Carol was only 15 herself, when, on her first visit to France, she fell in love with the very ground beneath her feet. Years passed, she became a successful graphic designer in New York City, but the French itch wouldn’t go away. In the 90’s, she and her then husband moved full-time to their farmhouse near Red Hook and, even as they were starting a family, Carol began easing out of graphic design and inching toward retailing. For several years, juggling graphic-design jobs and childcare, she worked up budgets and business plans in her spare time. Finally in 2002, she opened a shop that sells all things French.
French, yes, but not the usual: There are no lace curtains, no olive-themed dishes or table linens, no Soleido printed fabrics (think: Pierre Deux) at Basic French. Instead, Carol specializes in the stuff of la vie quotidienne, everyday life—cleaning supplies, toiletries, the sort of rattan carry-alls (above) French housewives take to the market. There are exceptions—some lovely antique linens, some dishes and glassware, smocked dresses for little girls, baby clothes by Le Petit Bateau—but most things are practical and lean toward the modern.
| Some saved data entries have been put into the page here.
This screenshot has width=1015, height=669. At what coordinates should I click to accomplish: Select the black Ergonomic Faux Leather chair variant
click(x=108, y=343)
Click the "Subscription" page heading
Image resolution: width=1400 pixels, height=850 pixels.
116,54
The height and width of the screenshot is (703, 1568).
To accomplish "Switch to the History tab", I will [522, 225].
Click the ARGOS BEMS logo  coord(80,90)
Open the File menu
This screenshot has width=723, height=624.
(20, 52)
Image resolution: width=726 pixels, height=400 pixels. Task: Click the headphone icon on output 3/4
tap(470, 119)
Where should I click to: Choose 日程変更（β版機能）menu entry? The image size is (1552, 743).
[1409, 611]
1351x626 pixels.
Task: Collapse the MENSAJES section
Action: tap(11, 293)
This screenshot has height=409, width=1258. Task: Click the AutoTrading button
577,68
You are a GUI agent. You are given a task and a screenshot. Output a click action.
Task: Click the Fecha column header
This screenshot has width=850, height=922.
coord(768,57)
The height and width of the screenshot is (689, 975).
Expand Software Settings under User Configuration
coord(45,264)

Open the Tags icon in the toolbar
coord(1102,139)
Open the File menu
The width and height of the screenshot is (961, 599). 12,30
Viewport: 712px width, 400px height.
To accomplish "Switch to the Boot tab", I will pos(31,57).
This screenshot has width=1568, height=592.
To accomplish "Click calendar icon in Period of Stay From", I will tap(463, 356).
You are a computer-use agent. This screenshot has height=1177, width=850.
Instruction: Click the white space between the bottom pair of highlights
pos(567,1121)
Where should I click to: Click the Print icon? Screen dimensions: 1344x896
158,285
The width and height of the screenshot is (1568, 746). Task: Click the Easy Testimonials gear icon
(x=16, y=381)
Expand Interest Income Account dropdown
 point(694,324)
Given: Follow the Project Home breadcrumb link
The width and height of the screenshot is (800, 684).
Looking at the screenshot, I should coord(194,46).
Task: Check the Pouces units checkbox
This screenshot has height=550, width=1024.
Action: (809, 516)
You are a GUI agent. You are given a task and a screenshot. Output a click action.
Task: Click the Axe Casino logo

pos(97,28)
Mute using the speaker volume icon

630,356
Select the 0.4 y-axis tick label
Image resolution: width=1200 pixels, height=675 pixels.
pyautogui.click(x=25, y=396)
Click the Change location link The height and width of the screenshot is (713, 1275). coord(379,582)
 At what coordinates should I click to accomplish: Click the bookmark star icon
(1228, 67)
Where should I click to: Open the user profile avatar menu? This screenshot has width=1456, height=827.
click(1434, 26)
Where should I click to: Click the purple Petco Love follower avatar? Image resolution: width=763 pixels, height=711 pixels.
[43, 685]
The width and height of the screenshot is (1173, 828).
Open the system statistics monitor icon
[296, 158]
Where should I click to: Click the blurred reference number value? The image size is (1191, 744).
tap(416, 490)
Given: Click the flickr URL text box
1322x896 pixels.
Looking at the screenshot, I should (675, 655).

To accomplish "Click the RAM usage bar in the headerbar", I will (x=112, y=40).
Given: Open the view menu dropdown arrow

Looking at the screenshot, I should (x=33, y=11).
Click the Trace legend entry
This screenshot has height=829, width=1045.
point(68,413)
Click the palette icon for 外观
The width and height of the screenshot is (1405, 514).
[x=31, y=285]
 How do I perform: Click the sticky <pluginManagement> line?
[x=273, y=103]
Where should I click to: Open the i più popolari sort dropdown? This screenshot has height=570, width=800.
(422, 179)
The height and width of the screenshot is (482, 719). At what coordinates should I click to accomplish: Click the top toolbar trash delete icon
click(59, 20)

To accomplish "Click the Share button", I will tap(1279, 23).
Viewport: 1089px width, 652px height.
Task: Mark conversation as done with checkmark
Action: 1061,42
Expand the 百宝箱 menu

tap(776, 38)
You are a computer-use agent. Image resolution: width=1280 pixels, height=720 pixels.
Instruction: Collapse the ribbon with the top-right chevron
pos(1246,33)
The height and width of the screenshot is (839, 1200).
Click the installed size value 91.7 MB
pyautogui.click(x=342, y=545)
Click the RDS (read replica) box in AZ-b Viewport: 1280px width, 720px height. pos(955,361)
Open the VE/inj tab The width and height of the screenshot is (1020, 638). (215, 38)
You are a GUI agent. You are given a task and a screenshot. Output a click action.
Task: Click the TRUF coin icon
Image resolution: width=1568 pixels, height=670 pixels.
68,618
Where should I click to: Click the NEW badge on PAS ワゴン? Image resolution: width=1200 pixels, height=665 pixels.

Wherein lies the whimsy of the store: MiR dishwashing liquid is their #1 bestseller. “You have to smell it,” Carol says. “Nobody does scent like the French.”
Well, sure, French perfume, but dishwashing liquid? “At the luxury level, every country’s stuff is the same,” Carol argues. “Hermes and Bottega Veneta are both fabulous and completely international.” But garbage bags: who but the French would have purple ones? And who but Carol Neiley would import them to sell in a shop in upstate New York?